TASK DETAILS >> Go to the line below containing "At what coordinates should I click to accomplish: Open" and print exactly from there through the line containing "Given: Toggle chart shift icon", both included. Print nothing else.

(DATASET EXCERPTS)

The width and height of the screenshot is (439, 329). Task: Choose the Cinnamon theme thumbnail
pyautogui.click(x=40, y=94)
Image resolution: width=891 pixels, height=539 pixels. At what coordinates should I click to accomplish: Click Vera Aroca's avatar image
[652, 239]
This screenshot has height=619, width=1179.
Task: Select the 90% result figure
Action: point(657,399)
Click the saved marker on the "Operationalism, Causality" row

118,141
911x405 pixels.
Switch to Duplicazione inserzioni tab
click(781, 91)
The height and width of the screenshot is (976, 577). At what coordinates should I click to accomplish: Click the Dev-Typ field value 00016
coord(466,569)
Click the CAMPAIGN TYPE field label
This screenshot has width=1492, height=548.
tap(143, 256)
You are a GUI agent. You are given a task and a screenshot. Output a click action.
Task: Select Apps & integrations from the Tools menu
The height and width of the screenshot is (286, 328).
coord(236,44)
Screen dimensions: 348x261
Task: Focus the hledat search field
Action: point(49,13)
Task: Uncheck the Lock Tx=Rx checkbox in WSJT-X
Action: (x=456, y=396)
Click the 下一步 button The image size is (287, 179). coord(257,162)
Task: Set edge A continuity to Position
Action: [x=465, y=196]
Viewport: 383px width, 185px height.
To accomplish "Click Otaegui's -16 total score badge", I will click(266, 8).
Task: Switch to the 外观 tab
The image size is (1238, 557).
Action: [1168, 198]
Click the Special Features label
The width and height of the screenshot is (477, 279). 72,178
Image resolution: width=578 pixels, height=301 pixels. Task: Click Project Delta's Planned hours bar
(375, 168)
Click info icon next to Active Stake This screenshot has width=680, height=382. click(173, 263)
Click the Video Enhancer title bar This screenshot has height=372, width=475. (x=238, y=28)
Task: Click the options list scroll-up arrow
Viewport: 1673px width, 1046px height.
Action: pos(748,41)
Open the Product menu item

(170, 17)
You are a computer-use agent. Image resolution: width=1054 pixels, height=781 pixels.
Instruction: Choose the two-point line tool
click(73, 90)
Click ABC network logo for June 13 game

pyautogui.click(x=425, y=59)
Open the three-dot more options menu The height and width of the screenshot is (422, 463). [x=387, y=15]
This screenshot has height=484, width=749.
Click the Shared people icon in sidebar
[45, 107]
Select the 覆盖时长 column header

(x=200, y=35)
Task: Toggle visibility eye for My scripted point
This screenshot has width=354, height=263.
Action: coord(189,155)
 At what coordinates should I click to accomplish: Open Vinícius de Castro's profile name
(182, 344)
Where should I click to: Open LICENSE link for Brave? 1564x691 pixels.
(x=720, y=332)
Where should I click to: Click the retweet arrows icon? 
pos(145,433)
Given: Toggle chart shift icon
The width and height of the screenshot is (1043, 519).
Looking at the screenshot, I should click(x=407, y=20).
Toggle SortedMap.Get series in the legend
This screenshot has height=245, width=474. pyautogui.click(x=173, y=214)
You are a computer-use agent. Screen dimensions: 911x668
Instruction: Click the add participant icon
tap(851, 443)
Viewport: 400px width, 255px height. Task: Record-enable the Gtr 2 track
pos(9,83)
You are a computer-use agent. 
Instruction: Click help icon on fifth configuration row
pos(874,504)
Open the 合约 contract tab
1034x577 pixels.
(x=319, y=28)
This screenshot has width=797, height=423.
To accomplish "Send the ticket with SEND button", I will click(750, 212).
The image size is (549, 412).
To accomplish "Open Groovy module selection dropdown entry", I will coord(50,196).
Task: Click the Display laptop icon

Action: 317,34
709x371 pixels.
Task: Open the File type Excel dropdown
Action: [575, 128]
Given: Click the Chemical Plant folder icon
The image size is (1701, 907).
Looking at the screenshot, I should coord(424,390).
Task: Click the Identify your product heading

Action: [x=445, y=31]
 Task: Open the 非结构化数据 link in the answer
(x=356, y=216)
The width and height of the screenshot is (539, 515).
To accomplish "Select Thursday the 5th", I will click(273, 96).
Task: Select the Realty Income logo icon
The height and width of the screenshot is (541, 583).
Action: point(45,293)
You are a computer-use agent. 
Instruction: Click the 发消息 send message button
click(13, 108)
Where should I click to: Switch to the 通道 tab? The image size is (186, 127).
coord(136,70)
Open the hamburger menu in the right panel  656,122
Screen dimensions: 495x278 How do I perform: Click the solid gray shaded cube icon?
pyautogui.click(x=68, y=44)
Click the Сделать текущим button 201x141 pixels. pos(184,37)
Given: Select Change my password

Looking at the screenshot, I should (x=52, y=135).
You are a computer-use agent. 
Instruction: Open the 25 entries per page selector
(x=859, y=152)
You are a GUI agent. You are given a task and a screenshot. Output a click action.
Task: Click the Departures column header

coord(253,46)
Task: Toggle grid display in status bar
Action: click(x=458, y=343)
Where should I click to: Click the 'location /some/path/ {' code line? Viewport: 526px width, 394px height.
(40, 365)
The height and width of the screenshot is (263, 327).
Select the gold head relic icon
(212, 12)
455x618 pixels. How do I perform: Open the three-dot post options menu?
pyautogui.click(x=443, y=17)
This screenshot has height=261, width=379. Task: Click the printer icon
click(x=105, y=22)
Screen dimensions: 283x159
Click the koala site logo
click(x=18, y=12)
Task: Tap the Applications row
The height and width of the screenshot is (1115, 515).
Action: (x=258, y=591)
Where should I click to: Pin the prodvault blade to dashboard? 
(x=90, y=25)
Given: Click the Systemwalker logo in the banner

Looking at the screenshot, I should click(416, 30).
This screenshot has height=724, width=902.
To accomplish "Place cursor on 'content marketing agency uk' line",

(End DATASET EXCERPTS)

RESULT >>
 At what coordinates should I click to accomplish: Open Vinícius de Castro's profile name
(182, 344)
Where should I click to: Open LICENSE link for Brave? 1564x691 pixels.
(x=720, y=332)
Where should I click to: Click the retweet arrows icon? 
pos(145,433)
Given: Toggle chart shift icon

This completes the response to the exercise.